The Warburg hypothesis , sometimes known as the Warburg Cancer theory, postulates that the tumorigenesis driver is inadequately cellular respiration caused by an insult to mitochondria. The term Warburg effect illustrates the observation that cancer cells, and many cells grow in vitro, show fermentation of glucose even when sufficient oxygen is present to breathe properly. In other words, instead of fully resting in the presence of sufficient oxygen, cancer cells ferment. The Warburg hypothesis is that the Warburg effect is the root cause of cancer. The current general opinion is that cancer cells ferment glucose while maintaining the same level of respiration that was present prior to the process of carcinogenesis, and thus the Warburg effect would be defined as the observation that cancer cells exhibit glycolysis with lactate secretion and mitochondrial respiration even in the presence of oxygen.
Video Warburg hypothesis
Hypothesis
The Warburg hypothesis was postulated by Nobel laureate Otto Heinrich Warburg in 1924. He hypothesized that cancer, malignant growth, and tumor growth are due to the fact that tumor cells primarily produce energy (such as adenosine triphosphate/ATP) by non-oxidative damage. glucose (a process called glycolysis).

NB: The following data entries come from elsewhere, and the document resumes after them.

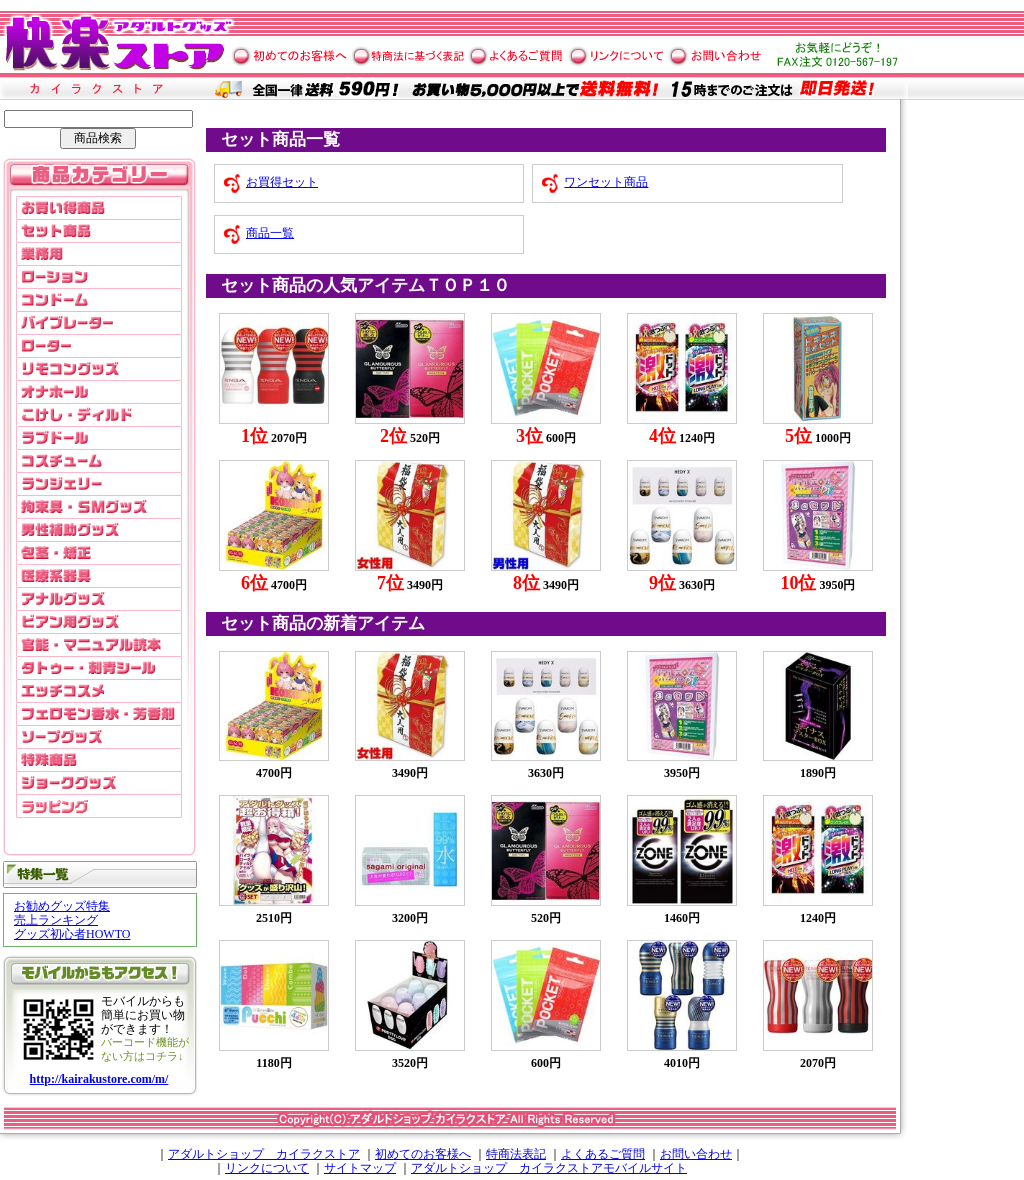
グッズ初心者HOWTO (72, 934)
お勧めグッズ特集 (62, 906)
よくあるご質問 (603, 1154)
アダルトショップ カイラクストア (264, 1154)
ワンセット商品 (606, 182)
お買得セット (282, 182)
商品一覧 (270, 233)
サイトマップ (360, 1168)
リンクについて (267, 1168)
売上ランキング (56, 920)
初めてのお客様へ (423, 1154)
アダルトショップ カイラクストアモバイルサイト (549, 1168)
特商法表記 (516, 1154)
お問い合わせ (696, 1154)
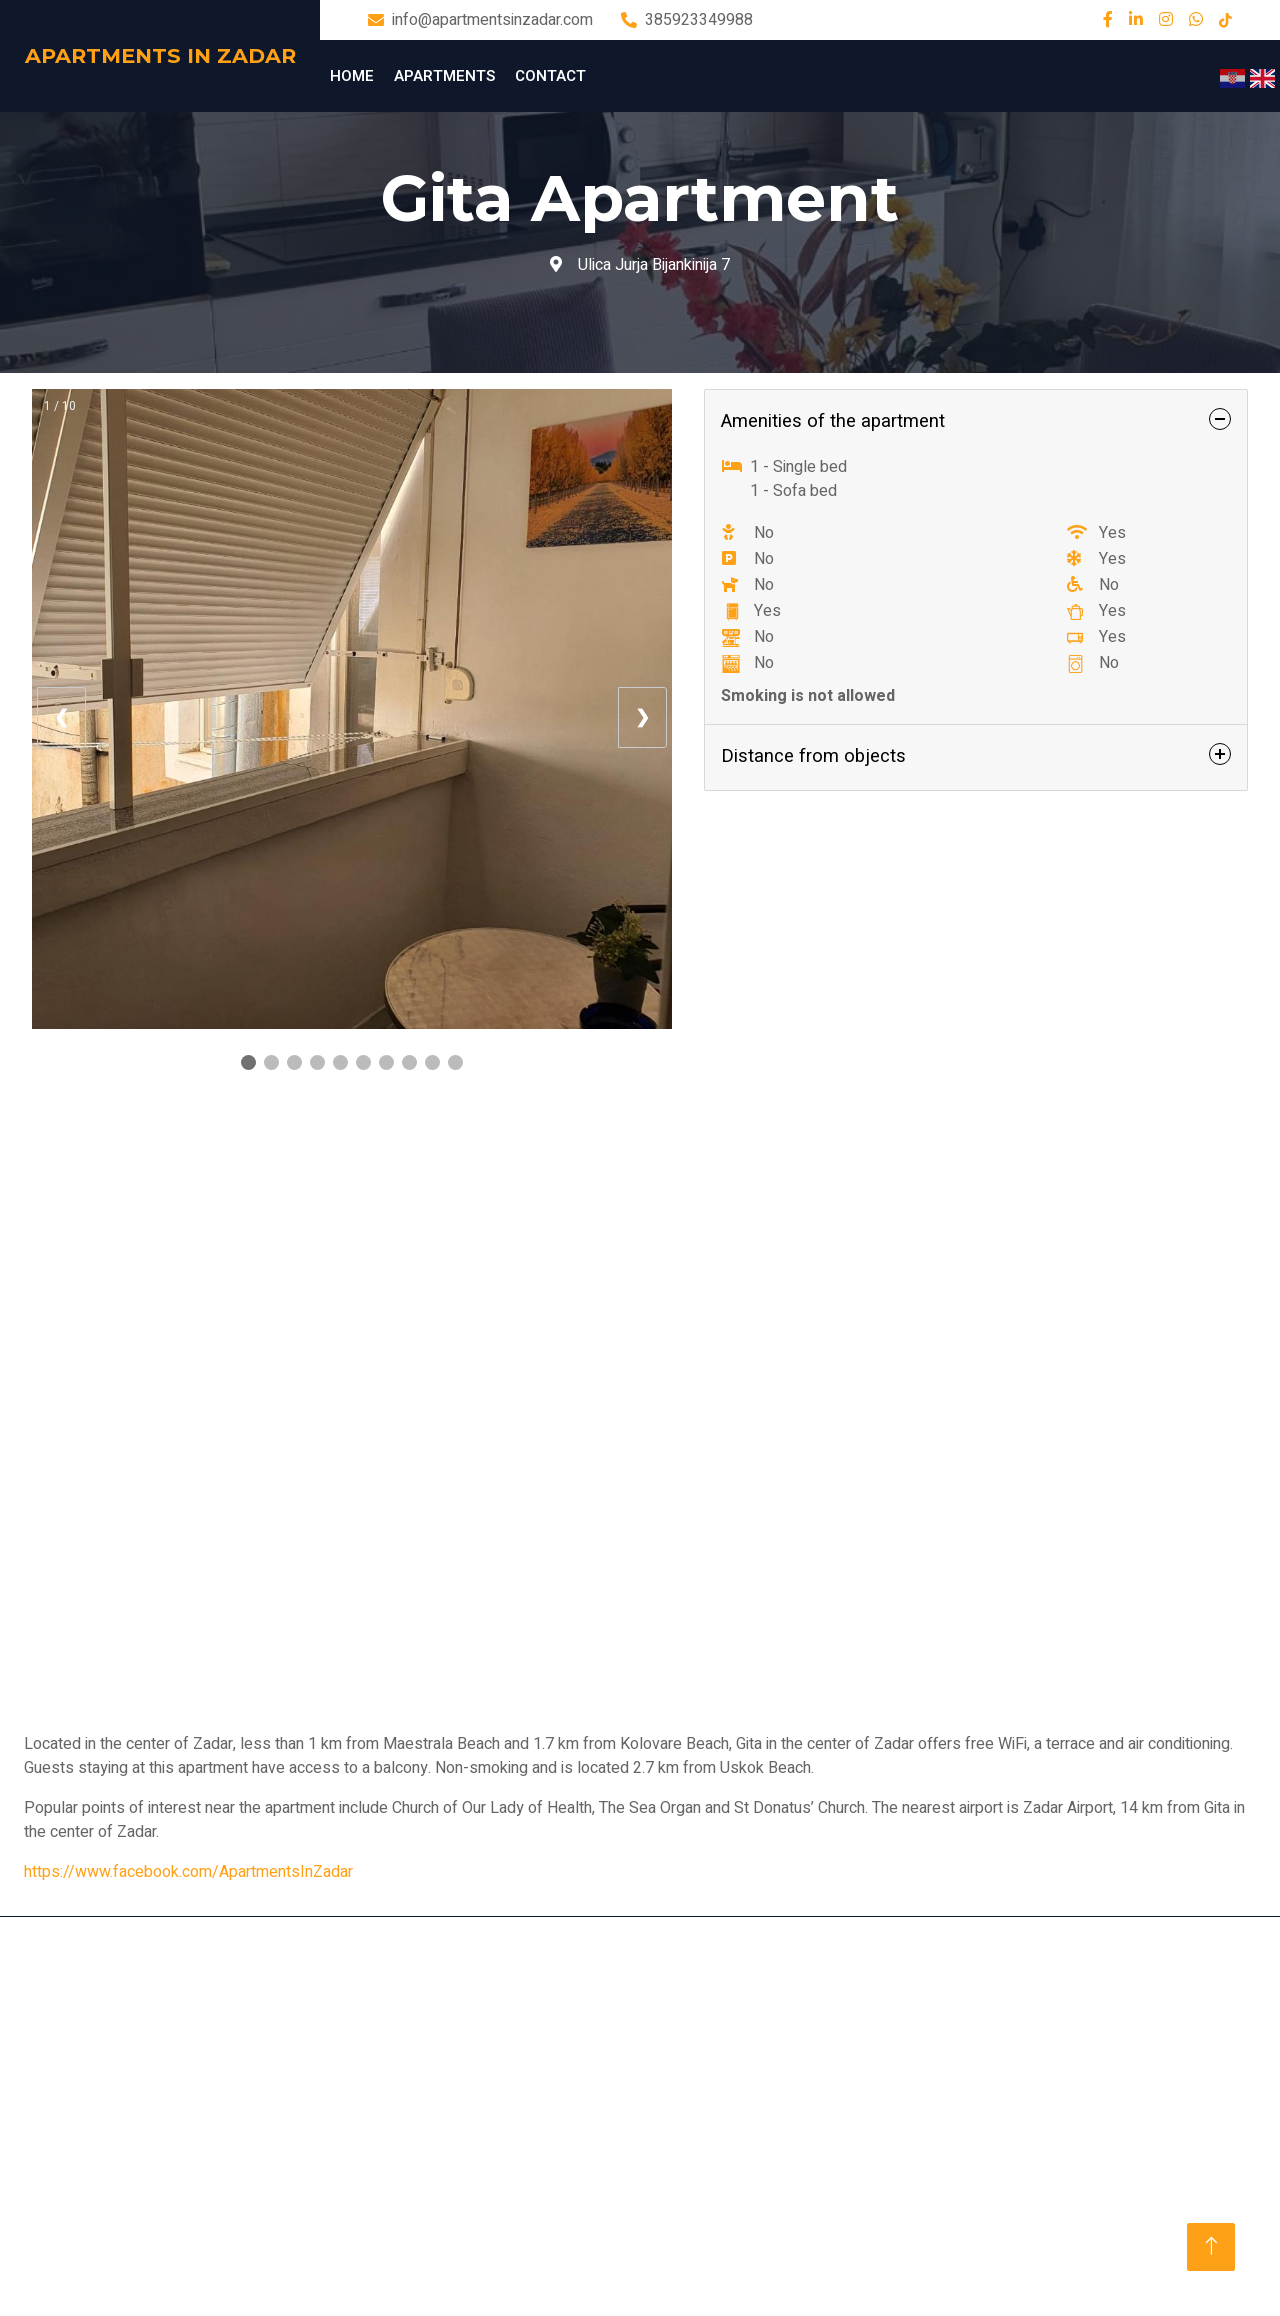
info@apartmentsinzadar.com (492, 20)
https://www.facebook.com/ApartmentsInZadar (188, 1872)
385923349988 (699, 20)
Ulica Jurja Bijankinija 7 (640, 265)
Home (352, 76)
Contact (550, 76)
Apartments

This is in contrast to the "healthy" cells that primarily produce energy from the breakdown of pyruvate oxidatively. Pyruvate is the end product of glycolysis, and oxidized in the mitochondria. Therefore, according to Warburg, cancer cell drivers should be interpreted as deriving from decreased mitochondrial respiration. Warburg reported a fundamental difference between normal cells and cancer cells to the ratio of glycolysis to respiration; This observation is also known as the Warburg effect.
Cancer is caused by mutations and changes in gene expression, in a process called malignant transformation, resulting in uncontrolled cell growth. The metabolic differences observed by Warburg adapt cancer cells to hypoxic conditions (lack of oxygen) in solid tumors, and most result from the same mutations in oncogene and tumor suppressor genes that cause other abnormal characteristics of cancer cells. Therefore, the metabolic changes observed by Warburg are not so much a cause of cancer, as he claims, but instead, this is one of the distinctive effects of cancer-causing mutations.
Warburg articulates his hypothesis in a paper entitled The Prime Cause and Prevention of Cancer he presented in a lecture at the Nobel Laureates meeting on June 30, 1966 in Lindau, Lake Constance, Germany. In this speech Warburg presented additional evidence supporting his theory that the high anaerobiosis seen in cancer cells is a consequence of impaired or inadequate breathing. Enter his own words, "the main cause of cancer is the replacement of oxygen respiration in normal body cells by sugar fermentation."
The body often kills cells damaged by apoptosis, a self-destructive mechanism involving mitochondria, but this mechanism fails in the cancer cells in which the mitochondria are closed. Mitochondrial reactivation of cancer cells restarts their apoptotic program.
Maps Warburg hypothesis
Ongoing research and interests
A large number of researchers have dedicated and dedicated their efforts to study the Warburg Securities that are closely related to the Warburg hypothesis. In oncology, the Warburg effect is the observation that most cancer cells primarily produce energy with high levels of glycolysis followed by lactic acid fermentation in the cytosol, not by relatively low levels of glycolysis followed by pyruvate oxidation in the mitochondria as in most normal cells.